Written problem A> Print the part of the passage on mentoring relationships that opens with the words containing "What can you" and closes with "type of relationship.".
Written problem B> In the passage on mentoring relationships, which publication defines the stages of relationship development in mentoring?
Written problem C> What stages of the mentoring relationship does the passage on mentoring relationships name? List all of them.

Provided passage>
What can you expect from your mentoring relationship?
Navigating the stages of the mentoring relationship: contemplation, initiation, growth and maintenance, decline and dissolution, and redefinition.
As young people mature, they begin to build relationships with people outside of their families. For some, this might take the form of building a new friendship or professional relationship. Since people are constantly changing and growing, their relationships are also changing and growing. Relationships aren’t static. Relationships tend to go through certain stages as people progress from meeting for the first time to developing an intimate bond. Thinking of mentoring relationship in terms of other relationships can help mentors, mentees and parents understand the stages the relationship will likely go through. Remember that some stages are unique to this type of relationship.
While this development might seem natural in other relationships in your life, it can sometimes be difficult to remember the stages of relationship development as you enter a mentoring relationship with a young person. This series will review the five stages of relationship development in mentoring as defined in the “Handbook of Youth Mentoring (2005):” contemplation, initiation, growth and maintenance, decline and dissolution, and redefinition. Michigan State University Extension recommends volunteers and youth learn about these stages. Mentors, mentees, parents and guardians are more likely to have realistic expectations for the mentoring relationship if they understand the stages of relationship development.

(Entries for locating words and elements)
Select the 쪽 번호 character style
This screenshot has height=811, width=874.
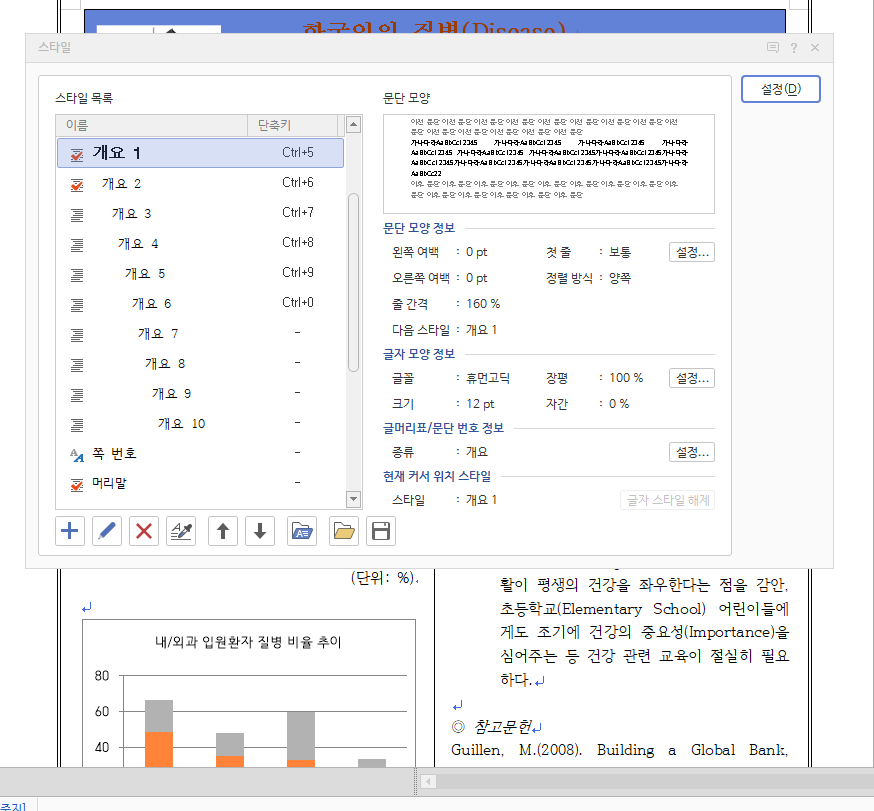114,454
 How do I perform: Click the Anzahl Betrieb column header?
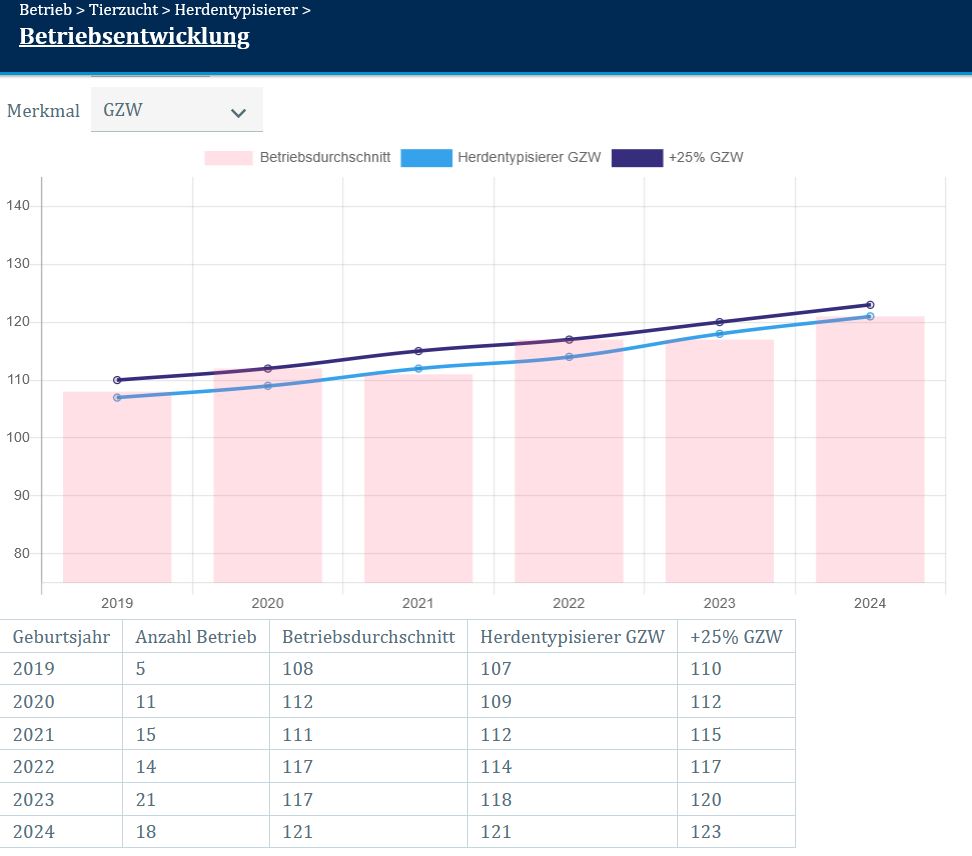click(196, 637)
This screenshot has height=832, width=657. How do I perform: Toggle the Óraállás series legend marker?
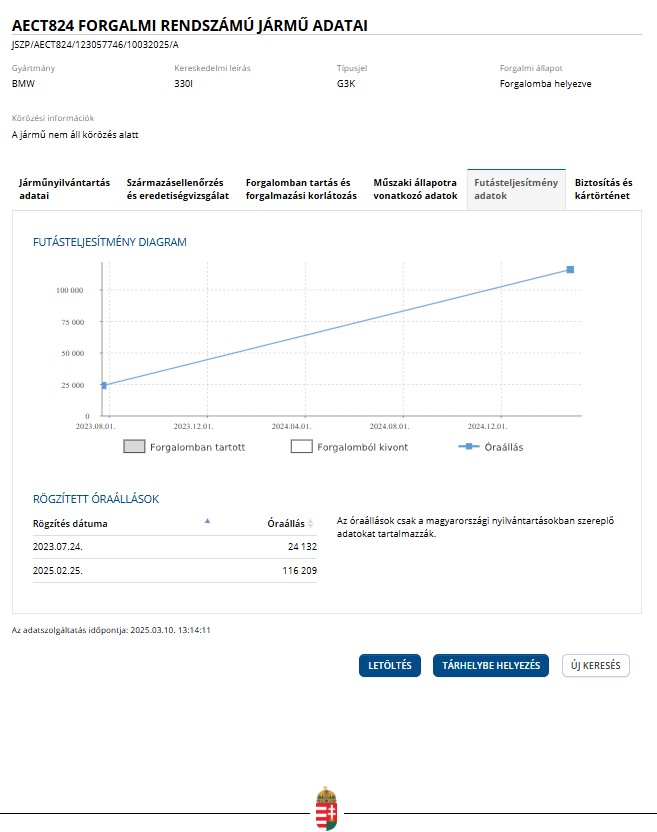point(469,447)
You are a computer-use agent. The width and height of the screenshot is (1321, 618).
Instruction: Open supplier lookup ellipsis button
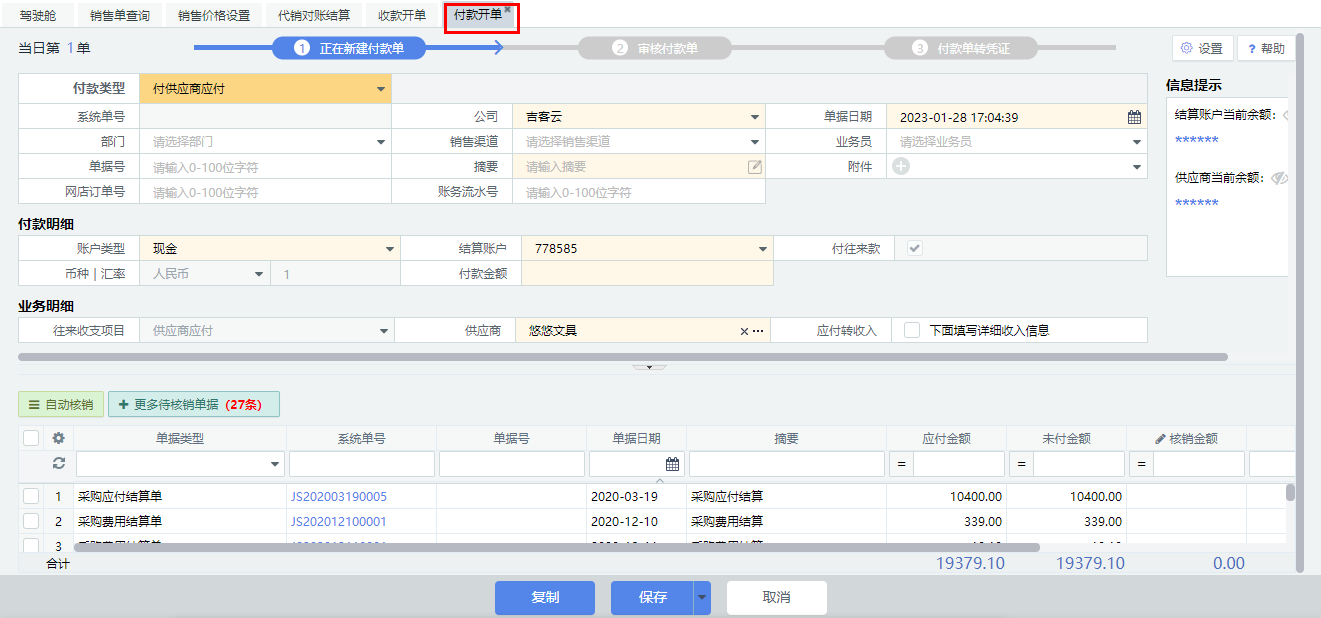pos(758,331)
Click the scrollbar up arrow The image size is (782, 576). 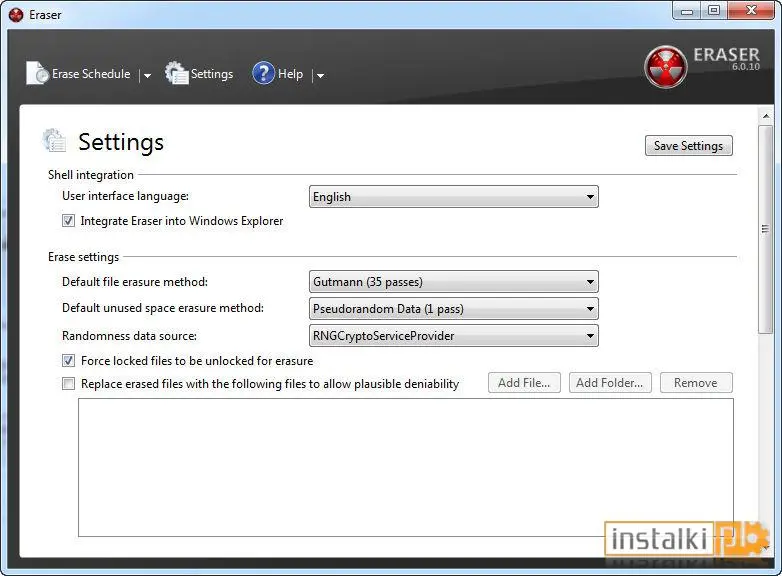click(766, 116)
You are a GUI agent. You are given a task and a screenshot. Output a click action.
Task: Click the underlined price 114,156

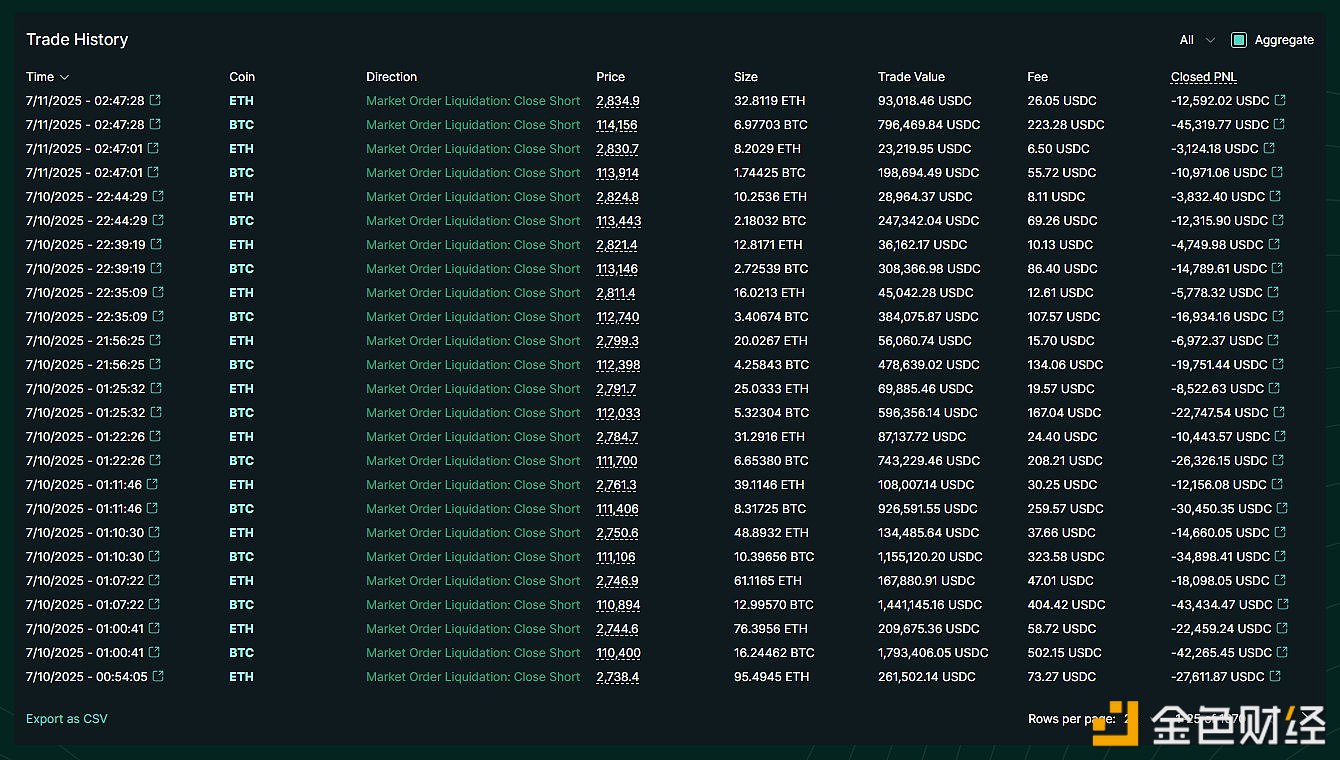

Answer A>
What can you expect from your mentoring relationship?
Navigating the stages of the mentoring relationship: contemplation, initiation, growth and maintenance, decline and dissolution, and redefinition.
As young people mature, they begin to build relationships with people outside of their families. For some, this might take the form of building a new friendship or professional relationship. Since people are constantly changing and growing, their relationships are also changing and growing. Relationships aren’t static. Relationships tend to go through certain stages as people progress from meeting for the first time to developing an intimate bond. Thinking of mentoring relationship in terms of other relationships can help mentors, mentees and parents understand the stages the relationship will likely go through. Remember that some stages are unique to this type of relationship.

Answer B> The "Handbook of Youth Mentoring (2005)"

Answer C> Contemplation, initiation, growth and maintenance, decline and dissolution, and redefinition